RA: Although we got started late compared to the other countries, we’re making quite remarkable process, and by 2009, when you look at the basic elements of the electronic health record which are drugs, labs, diagnostic imaging and consistent registries – by 2007, every Canadian will benefit from some form of the advancement of these information systems. A province might not have all three – drugs, labs, imaging – but they’ll have at least one. And 50 per cent of Canadians will have all three available through their clinicians.
ITB: What about the wait times strategy? What relationship does the project to improve wait times in hospitals have with Infoway’s mandate?
RA: One might say we’re on the periphery of measuring wait times. A good example would be diagnostic imaging. We have anywhere between 45 to 50 per cent of the country moving away from X-rays to digital images. Basically you’ve now got 24/7 access to a virtual radiologist. Nova Scotia is a classic example where they are completely digitized – the entire province is digitized. They can send a patient digital X-rays to on-call radiologists in urban centres, if they are getting enquiries from rural centres, and instantaneously getting read and diagnosed. What has happened there is it has improved throughput. The radiologists who were in short supply, their productivity has gone up anywhere from 20 o 25 per cent. Canadians are not getting moved around in ambulances from one facility to the next because they don’t have a radiologist. They can read the images somewhere else. All of that leads to helping with the wait list situation.
ITB: The privacy issues around these records never seem to go away. What kind of a progress check would you give in terms of addressing those?
RA: Right now we share the luxury, I think, that 85 per cent of Canadians, according to Ekos, are in favour of electronic health records. They are concerned, obviously, about their privacy, but when it is explained to them that there will be an audit trail for these systems and any unauthorized access will be reported to them, the comfort levels go up. Also when it is explained to them the difference between these systems and the paper systems where there is very little security – X-rays, discharge notices get lost – we even had examples of medical records in downtown Toronto on a movie set. We have also in the last year or so developed a privacy and security architecture. That is showing as these systems start to get built the kind of business rules that have to get built to address security and privacy. We’ve basically worked with the provinces to try and harmonize privacy legislation and make sure it is reflected in the systems that get built. So the work is far from done. We have to be vigilant all the while. And frankly at the end of the day the benefits of these systems are so huge that they need to go ahead. At the same time, we can also say that they will never, ever be 100 per cent secure and foolproof. Which is to say legislation has to kick in and if there is misuse of these systems the penalties have to be quite severe.

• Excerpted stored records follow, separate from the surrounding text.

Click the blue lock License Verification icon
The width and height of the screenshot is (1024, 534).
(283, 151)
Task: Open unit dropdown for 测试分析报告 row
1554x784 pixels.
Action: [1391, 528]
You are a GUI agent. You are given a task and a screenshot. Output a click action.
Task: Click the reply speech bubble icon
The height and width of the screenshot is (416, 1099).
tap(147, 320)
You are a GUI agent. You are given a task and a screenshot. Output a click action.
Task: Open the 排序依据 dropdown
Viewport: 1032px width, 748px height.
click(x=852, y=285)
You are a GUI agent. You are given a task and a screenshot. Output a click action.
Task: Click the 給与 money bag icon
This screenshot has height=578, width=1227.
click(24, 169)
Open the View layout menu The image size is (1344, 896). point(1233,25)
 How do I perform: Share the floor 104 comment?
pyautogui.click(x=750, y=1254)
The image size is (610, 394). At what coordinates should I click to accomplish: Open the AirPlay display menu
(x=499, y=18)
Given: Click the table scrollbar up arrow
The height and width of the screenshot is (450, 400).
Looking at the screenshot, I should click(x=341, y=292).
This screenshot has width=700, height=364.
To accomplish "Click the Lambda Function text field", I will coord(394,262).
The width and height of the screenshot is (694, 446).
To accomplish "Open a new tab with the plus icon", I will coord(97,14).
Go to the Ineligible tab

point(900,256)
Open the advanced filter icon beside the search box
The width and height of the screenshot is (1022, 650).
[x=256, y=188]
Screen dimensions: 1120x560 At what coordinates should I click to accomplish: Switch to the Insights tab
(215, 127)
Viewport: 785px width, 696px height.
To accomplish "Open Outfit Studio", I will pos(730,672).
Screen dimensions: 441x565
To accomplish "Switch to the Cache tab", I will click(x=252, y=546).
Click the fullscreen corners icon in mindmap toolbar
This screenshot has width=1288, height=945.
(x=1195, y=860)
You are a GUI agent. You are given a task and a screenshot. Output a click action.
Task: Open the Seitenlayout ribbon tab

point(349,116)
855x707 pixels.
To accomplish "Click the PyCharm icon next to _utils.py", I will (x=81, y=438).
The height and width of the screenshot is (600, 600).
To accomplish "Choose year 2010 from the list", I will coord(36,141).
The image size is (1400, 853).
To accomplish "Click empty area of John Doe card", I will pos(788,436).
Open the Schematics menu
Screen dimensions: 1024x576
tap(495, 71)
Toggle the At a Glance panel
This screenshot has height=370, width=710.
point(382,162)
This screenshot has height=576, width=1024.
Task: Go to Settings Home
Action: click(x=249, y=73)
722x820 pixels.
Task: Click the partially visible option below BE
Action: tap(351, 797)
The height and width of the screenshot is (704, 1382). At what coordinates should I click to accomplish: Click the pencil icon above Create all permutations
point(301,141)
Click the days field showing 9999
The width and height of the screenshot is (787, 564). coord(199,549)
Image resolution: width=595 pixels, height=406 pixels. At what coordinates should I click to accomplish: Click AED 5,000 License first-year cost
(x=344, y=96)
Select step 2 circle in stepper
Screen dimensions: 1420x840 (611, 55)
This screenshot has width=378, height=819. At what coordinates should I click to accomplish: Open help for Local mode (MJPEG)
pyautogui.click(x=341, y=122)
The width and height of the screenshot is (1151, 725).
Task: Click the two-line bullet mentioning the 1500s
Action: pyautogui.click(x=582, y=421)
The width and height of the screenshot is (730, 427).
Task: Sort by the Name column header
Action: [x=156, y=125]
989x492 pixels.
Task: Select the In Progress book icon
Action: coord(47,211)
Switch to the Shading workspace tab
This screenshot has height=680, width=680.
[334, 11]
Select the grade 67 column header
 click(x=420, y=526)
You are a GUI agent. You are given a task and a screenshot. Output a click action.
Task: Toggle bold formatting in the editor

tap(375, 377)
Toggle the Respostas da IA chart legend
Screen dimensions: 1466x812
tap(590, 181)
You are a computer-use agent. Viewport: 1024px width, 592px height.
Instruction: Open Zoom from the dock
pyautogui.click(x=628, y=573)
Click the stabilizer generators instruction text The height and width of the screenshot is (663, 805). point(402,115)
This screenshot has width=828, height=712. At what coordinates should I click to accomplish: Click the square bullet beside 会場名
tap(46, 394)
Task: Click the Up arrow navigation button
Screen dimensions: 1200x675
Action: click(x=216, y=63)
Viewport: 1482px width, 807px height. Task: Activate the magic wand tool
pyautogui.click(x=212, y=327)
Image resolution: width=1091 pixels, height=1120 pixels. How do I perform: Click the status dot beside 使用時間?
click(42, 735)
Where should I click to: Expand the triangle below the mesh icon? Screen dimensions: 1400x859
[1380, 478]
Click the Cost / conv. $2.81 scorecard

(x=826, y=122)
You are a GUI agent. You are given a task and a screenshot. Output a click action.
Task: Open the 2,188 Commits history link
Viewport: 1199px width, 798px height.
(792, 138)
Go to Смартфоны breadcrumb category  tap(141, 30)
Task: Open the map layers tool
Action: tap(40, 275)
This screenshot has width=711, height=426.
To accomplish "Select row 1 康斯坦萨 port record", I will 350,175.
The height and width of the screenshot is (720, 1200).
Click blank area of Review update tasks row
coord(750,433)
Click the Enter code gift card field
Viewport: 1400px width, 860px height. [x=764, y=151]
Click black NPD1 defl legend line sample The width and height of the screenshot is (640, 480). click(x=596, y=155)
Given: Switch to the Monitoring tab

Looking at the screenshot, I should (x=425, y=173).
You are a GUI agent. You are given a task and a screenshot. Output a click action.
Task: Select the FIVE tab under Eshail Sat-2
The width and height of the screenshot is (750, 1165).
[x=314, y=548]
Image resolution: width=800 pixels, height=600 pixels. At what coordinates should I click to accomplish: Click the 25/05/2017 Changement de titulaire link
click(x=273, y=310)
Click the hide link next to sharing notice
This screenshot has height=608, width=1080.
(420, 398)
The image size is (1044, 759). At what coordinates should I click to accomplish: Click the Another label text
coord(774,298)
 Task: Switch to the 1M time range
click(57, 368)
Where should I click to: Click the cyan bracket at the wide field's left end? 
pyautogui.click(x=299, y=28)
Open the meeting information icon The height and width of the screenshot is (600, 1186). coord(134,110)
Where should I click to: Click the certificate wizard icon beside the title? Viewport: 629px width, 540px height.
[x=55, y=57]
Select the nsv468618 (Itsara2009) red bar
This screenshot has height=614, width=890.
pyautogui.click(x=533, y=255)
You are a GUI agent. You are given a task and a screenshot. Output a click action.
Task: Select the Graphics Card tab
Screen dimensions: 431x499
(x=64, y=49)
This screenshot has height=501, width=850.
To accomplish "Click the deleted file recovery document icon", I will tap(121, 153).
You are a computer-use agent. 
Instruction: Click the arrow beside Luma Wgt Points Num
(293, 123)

ITB: How do you keep motivated when there are so many obstacles to this kind of a change?
RA: Never before in Canada has there been such excitement about the automation of health care. Never before. I mean, we’re at a level in the last little while where everyone is talking about it, there are a lot of articles about it. The provinces, I’ve got to tell you, are very motivated, and the federal government that started it all off is very interested in seeing the benefits. We have a cadre now of leadership clinicians who basically want this to happen. Yeah, we’re still going to barter and bargain of who pays and at what cost, but they are very motivated to move with the agenda.
Every emergency room doctor in Ontario has access to seniors’ medication profiles. In Alberta, most specialists are examining chronic-disease patients and in most cases they have computerized discharge summaries. They’ve got blood tests results. They have X-ray scans. Never before has that occurred. I gave the example of Nova Scotia. That’s what keeps us going and we can see the kind of benefits at the end of the road.